*Problem to work on*: Copy out exactly the line that contains "[Zoom In] (451, 218)" and all lines following it to the end of the data.

[Pixel coordinate grounding data]
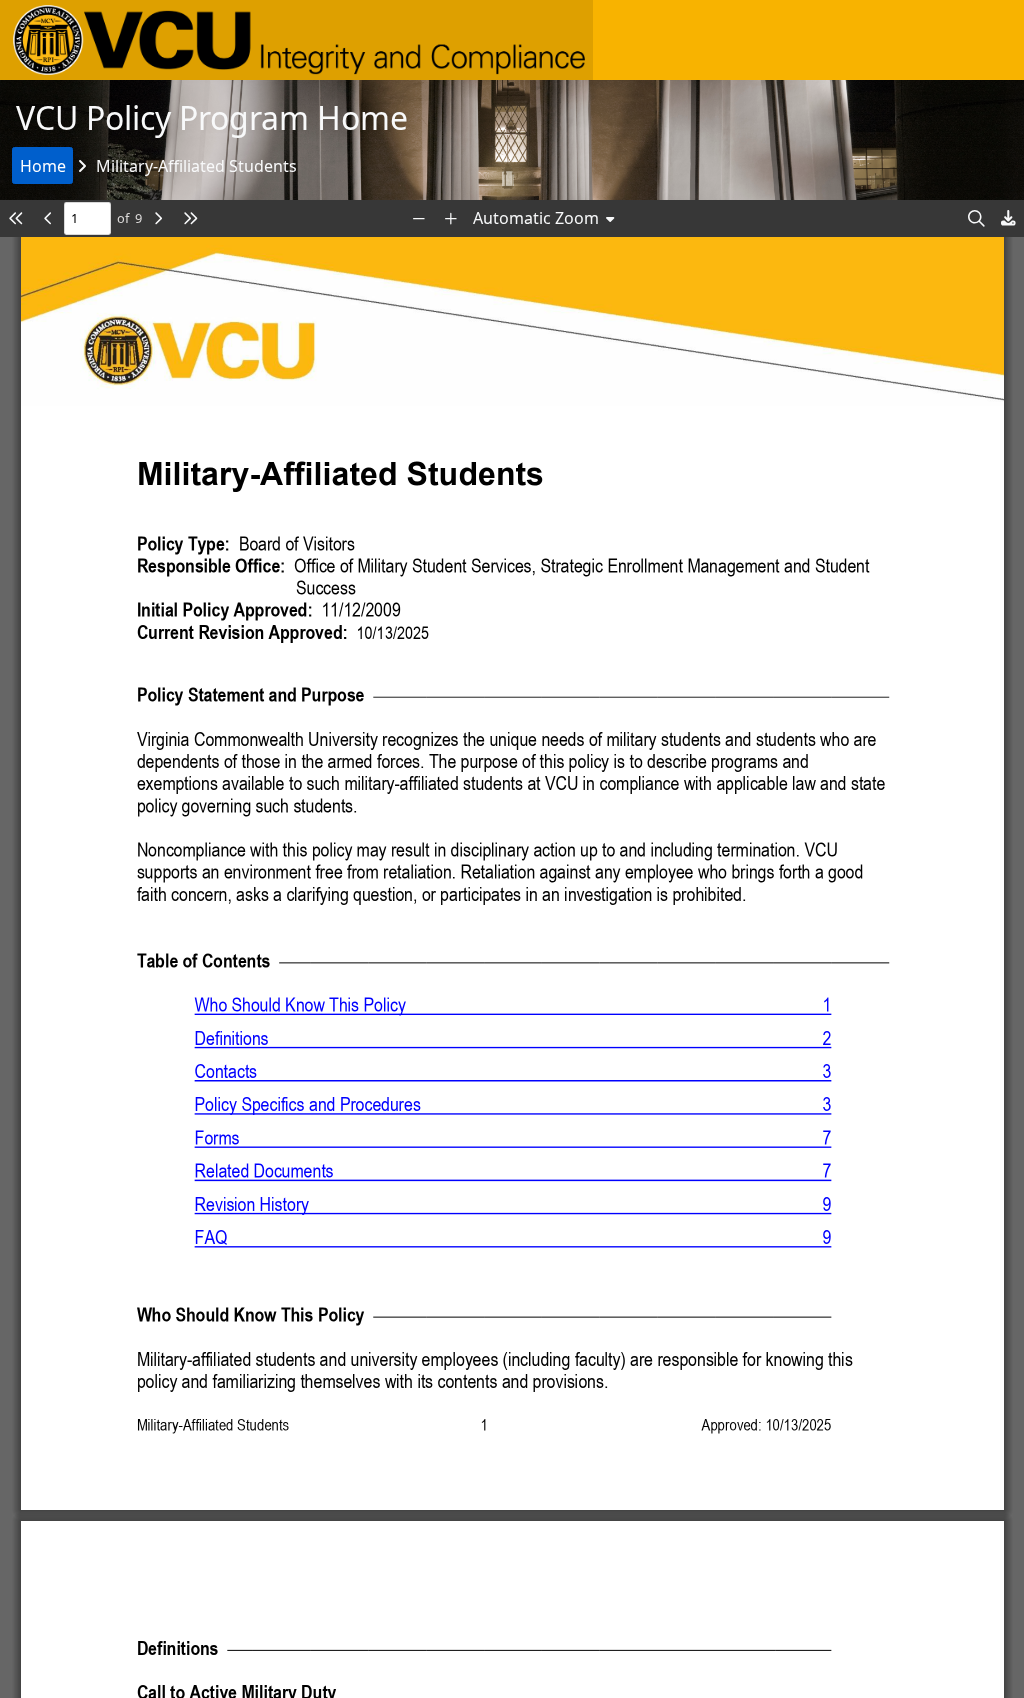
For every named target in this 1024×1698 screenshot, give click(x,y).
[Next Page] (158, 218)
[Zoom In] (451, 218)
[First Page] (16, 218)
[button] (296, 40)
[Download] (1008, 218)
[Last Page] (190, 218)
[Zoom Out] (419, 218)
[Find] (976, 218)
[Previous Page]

*Answer to the exercise*:
[Zoom In] (451, 218)
[First Page] (16, 218)
[button] (296, 40)
[Download] (1008, 218)
[Last Page] (190, 218)
[Zoom Out] (419, 218)
[Find] (976, 218)
[Previous Page]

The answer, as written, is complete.